ESERCIZIO 1
Ricopia fedelmente dal brano di lettura tutto il testo che va da "Verso le dieci" fino a "scendere da cavallo.".
ESERCIZIO 2
Individua e ricopia ogni riga dei record che contiene la parola "height". Maiuscole e minuscole contano.

BRANO DI LETTURA
Verso le dieci andammo a ormeggiare non lontano da Kujbysev, affiancandoci a una chiatta per il rifornimento del carburante. (…) A poppa c’erano dei pannolini stesi ad asciugare sulla stessa corda con una mezza dozzina di carpe.

La crociera sulla Maksim Gor’kij era una routine di romanzi russi, pesca, scacchi e biliardo, interrotta da qualche visita a terra per avere la conferma che eravamo nel 1982, non nel 1882.

Prima dell’èra dei bombardamenti aerei la potenza di ogni impero dipendeva dal numero dei suoi destrieri.

Per un nomade (…) le frontiere politiche sono una forma di follia.

Gli Unni, a quanto sembra, compravano, vendevano, dormivano, mangiavano, bevevano, emettevano sentenze e addirittura defecavano senza scendere da cavallo.

RECORD FORNITI
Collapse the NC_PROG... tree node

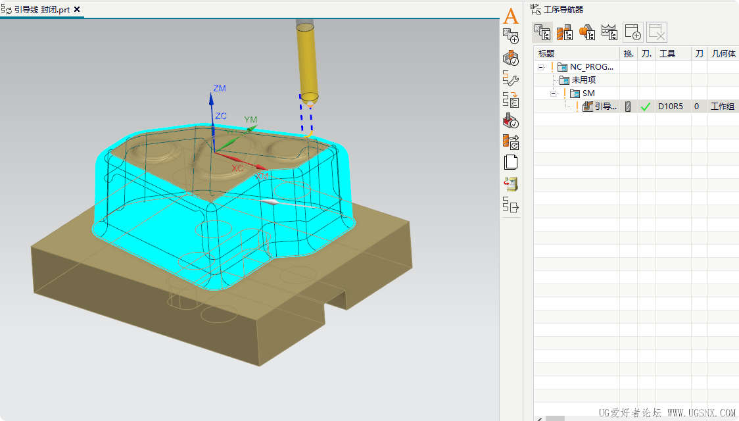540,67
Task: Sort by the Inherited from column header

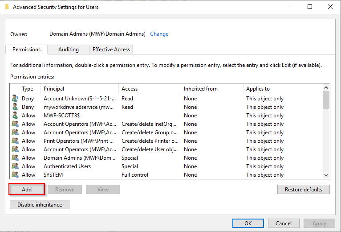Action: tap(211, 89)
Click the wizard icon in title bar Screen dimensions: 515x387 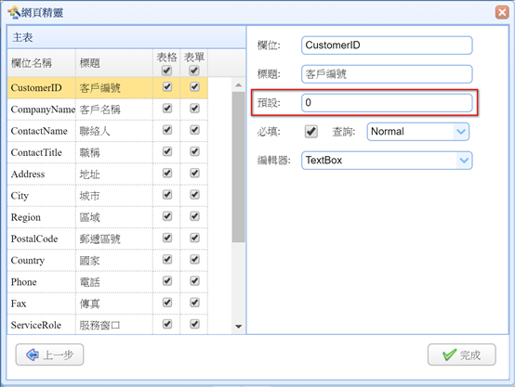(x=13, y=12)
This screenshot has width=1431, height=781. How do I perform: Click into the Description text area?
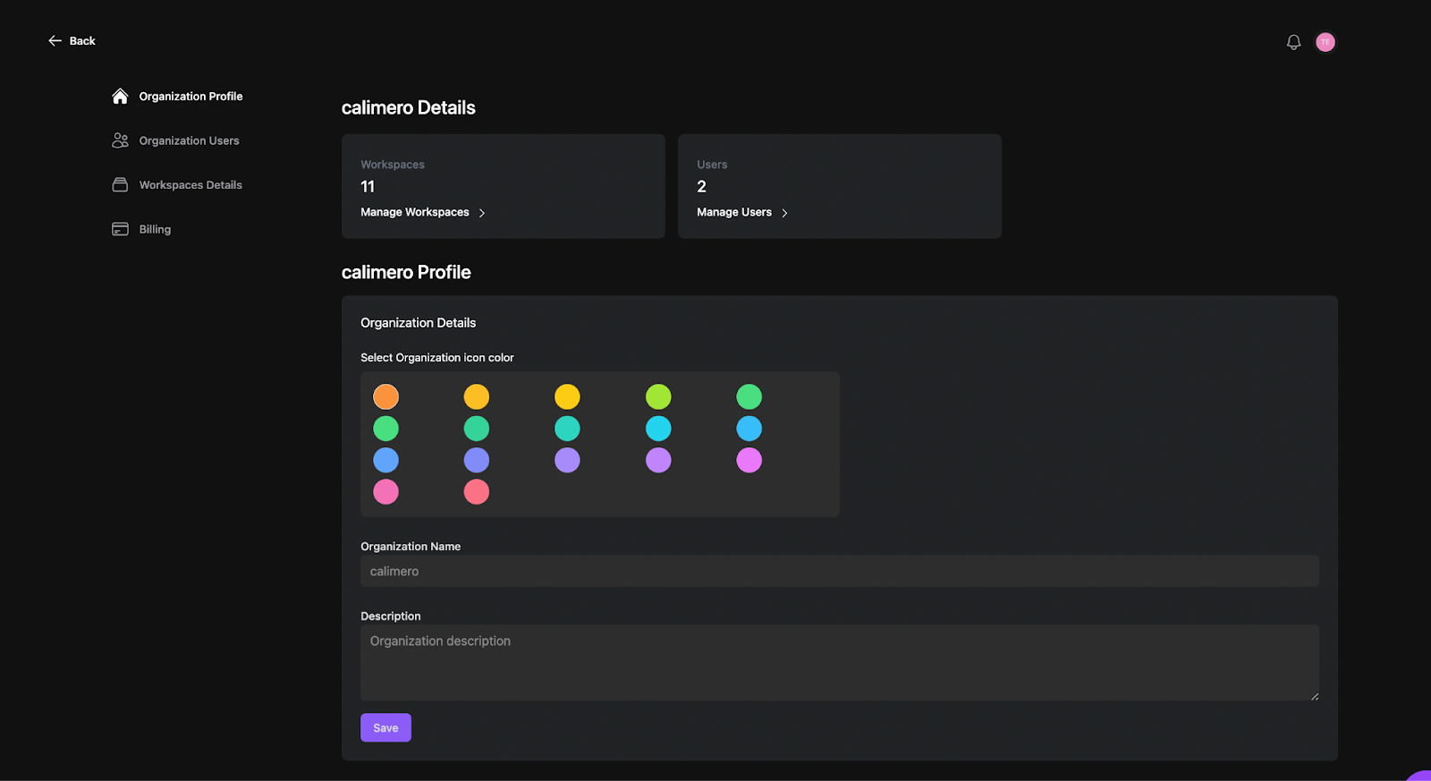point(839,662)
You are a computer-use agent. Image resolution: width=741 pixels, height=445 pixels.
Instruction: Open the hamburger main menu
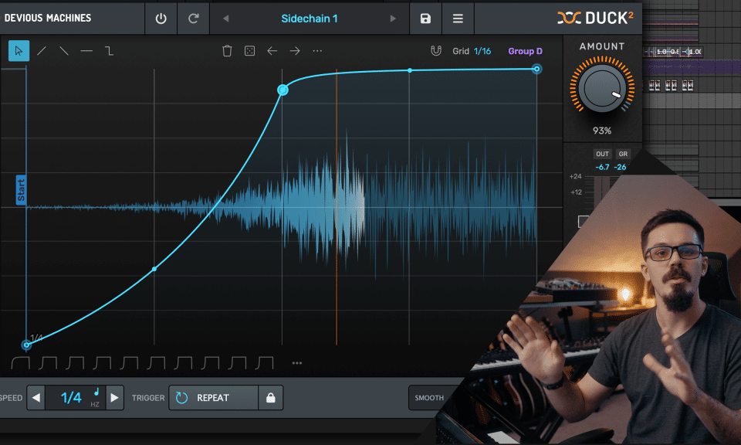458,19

...

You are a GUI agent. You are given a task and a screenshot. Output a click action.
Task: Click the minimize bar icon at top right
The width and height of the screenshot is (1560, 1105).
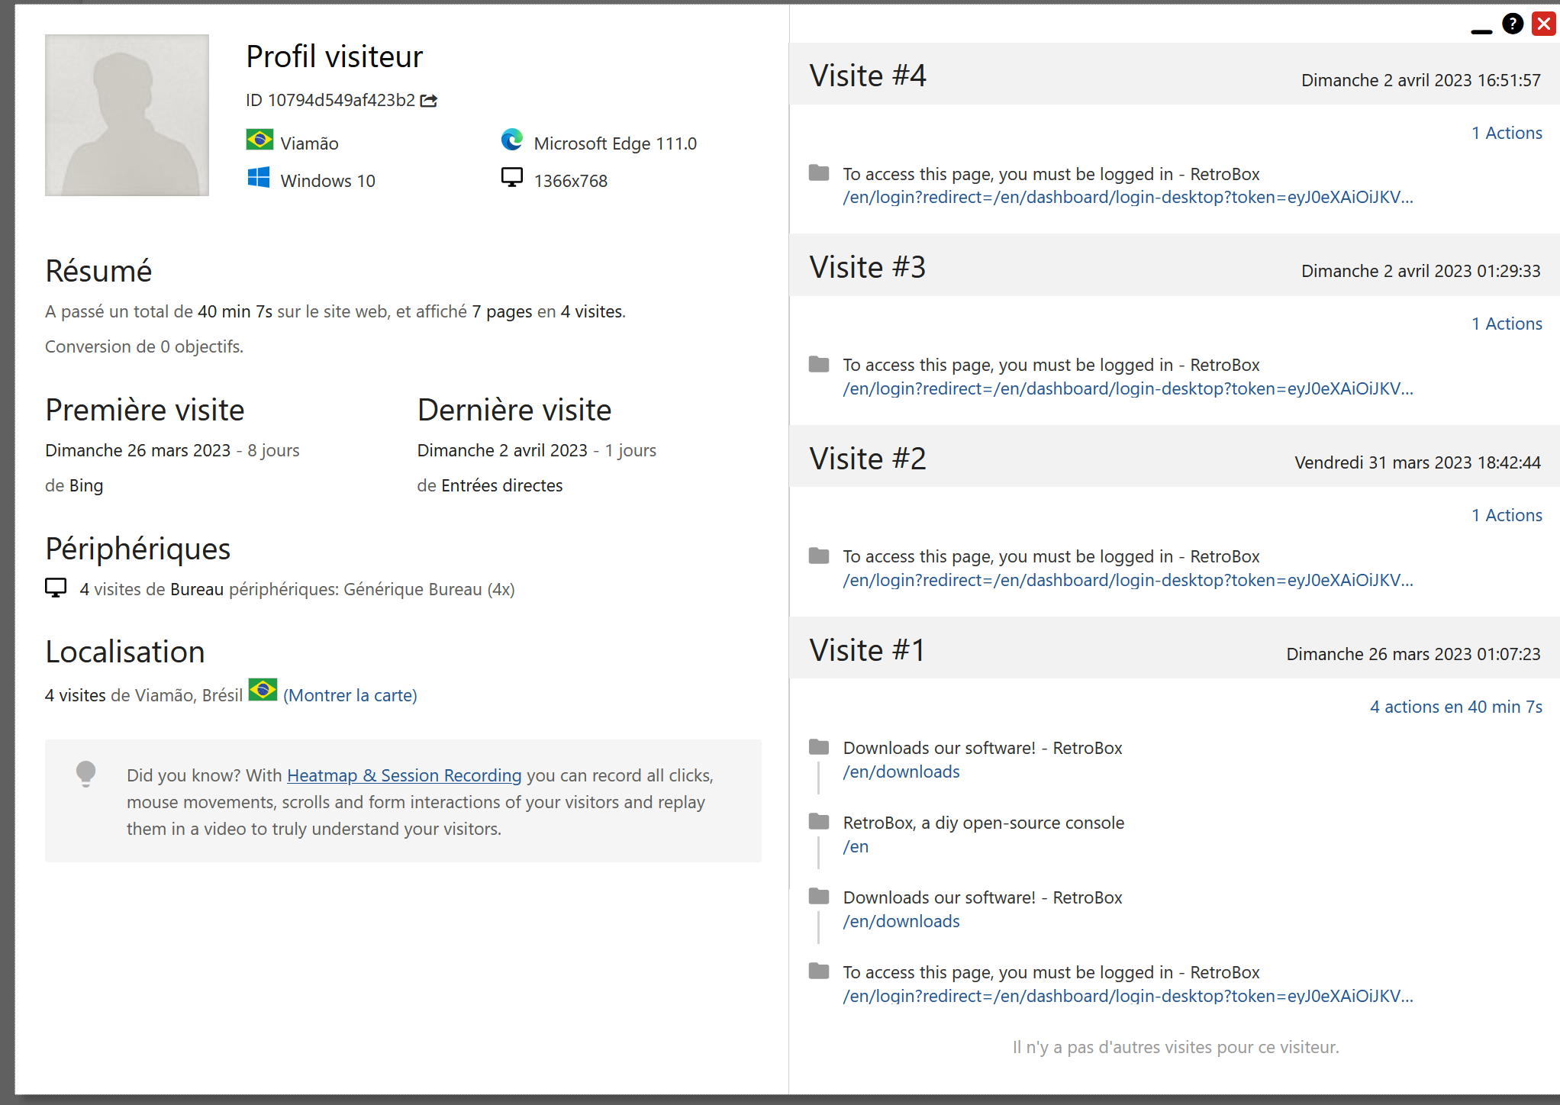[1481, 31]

RISPOSTA SVOLTA 1
Verso le dieci andammo a ormeggiare non lontano da Kujbysev, affiancandoci a una chiatta per il rifornimento del carburante. (…) A poppa c’erano dei pannolini stesi ad asciugare sulla stessa corda con una mezza dozzina di carpe.

La crociera sulla Maksim Gor’kij era una routine di romanzi russi, pesca, scacchi e biliardo, interrotta da qualche visita a terra per avere la conferma che eravamo nel 1982, non nel 1882.

Prima dell’èra dei bombardamenti aerei la potenza di ogni impero dipendeva dal numero dei suoi destrieri.

Per un nomade (…) le frontiere politiche sono una forma di follia.

Gli Unni, a quanto sembra, compravano, vendevano, dormivano, mangiavano, bevevano, emettevano sentenze e addirittura defecavano senza scendere da cavallo.

RISPOSTA SVOLTA 2
This screenshot has width=1431, height=781. How do I perform: Click into the Description text area?
You are a computer-use agent. Image resolution: width=741 pixels, height=445 pixels.
The width and height of the screenshot is (1560, 1105).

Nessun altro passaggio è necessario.